(Stored data)
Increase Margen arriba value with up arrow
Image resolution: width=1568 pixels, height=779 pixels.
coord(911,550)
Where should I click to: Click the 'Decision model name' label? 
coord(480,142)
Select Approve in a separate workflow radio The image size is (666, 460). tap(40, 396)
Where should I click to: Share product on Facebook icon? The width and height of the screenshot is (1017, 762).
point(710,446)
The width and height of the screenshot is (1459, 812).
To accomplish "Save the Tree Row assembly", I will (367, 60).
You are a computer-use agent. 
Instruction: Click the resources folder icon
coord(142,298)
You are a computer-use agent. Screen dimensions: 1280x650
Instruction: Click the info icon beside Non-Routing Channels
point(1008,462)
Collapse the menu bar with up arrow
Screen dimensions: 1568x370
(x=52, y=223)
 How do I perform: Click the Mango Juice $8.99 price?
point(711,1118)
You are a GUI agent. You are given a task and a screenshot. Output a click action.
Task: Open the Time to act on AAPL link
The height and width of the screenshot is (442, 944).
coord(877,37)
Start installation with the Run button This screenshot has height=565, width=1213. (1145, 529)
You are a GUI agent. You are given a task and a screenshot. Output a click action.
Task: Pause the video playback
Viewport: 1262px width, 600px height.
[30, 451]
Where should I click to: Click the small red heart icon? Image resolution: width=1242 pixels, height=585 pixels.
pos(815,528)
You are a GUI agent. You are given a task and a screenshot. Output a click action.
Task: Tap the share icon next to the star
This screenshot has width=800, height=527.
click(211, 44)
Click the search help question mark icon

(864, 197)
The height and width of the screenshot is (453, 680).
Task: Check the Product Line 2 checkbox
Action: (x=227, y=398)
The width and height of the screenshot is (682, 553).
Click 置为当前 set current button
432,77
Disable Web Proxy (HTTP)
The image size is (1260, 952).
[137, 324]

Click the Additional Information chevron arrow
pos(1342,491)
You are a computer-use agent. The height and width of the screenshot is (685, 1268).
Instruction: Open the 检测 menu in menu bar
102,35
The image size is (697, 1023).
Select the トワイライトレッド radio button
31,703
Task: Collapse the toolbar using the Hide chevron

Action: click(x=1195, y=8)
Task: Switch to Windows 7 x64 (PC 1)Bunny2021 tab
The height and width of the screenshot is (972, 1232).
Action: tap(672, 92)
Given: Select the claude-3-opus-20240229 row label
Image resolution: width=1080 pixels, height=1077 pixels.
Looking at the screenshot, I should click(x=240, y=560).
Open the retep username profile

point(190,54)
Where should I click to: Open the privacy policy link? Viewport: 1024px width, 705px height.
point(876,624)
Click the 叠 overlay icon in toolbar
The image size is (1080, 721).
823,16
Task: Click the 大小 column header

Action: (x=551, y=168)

■ **Task item**
The answer consists of every entry, returned exactly.

■ **Answer to this problem**
Increase Margen arriba value with up arrow
Image resolution: width=1568 pixels, height=779 pixels.
coord(911,550)
Where should I click to: Click the 'Decision model name' label? 
coord(480,142)
Select Approve in a separate workflow radio The image size is (666, 460). tap(40, 396)
Where should I click to: Share product on Facebook icon? The width and height of the screenshot is (1017, 762).
point(710,446)
The width and height of the screenshot is (1459, 812).
To accomplish "Save the Tree Row assembly", I will (367, 60).
You are a computer-use agent. 
Instruction: Click the resources folder icon
coord(142,298)
You are a computer-use agent. Screen dimensions: 1280x650
Instruction: Click the info icon beside Non-Routing Channels
point(1008,462)
Collapse the menu bar with up arrow
Screen dimensions: 1568x370
(x=52, y=223)
 How do I perform: Click the Mango Juice $8.99 price?
point(711,1118)
You are a GUI agent. You are given a task and a screenshot. Output a click action.
Task: Open the Time to act on AAPL link
The height and width of the screenshot is (442, 944).
coord(877,37)
Start installation with the Run button This screenshot has height=565, width=1213. (1145, 529)
You are a GUI agent. You are given a task and a screenshot. Output a click action.
Task: Pause the video playback
Viewport: 1262px width, 600px height.
[30, 451]
Where should I click to: Click the small red heart icon? Image resolution: width=1242 pixels, height=585 pixels.
pos(815,528)
You are a GUI agent. You are given a task and a screenshot. Output a click action.
Task: Tap the share icon next to the star
This screenshot has width=800, height=527.
click(211, 44)
Click the search help question mark icon

(864, 197)
The height and width of the screenshot is (453, 680).
Task: Check the Product Line 2 checkbox
Action: (x=227, y=398)
The width and height of the screenshot is (682, 553).
Click 置为当前 set current button
432,77
Disable Web Proxy (HTTP)
The image size is (1260, 952).
[137, 324]

Click the Additional Information chevron arrow
pos(1342,491)
You are a computer-use agent. The height and width of the screenshot is (685, 1268).
Instruction: Open the 检测 menu in menu bar
102,35
The image size is (697, 1023).
Select the トワイライトレッド radio button
31,703
Task: Collapse the toolbar using the Hide chevron

Action: click(x=1195, y=8)
Task: Switch to Windows 7 x64 (PC 1)Bunny2021 tab
The height and width of the screenshot is (972, 1232).
Action: tap(672, 92)
Given: Select the claude-3-opus-20240229 row label
Image resolution: width=1080 pixels, height=1077 pixels.
Looking at the screenshot, I should click(x=240, y=560).
Open the retep username profile

point(190,54)
Where should I click to: Open the privacy policy link? Viewport: 1024px width, 705px height.
point(876,624)
Click the 叠 overlay icon in toolbar
The image size is (1080, 721).
823,16
Task: Click the 大小 column header

Action: (x=551, y=168)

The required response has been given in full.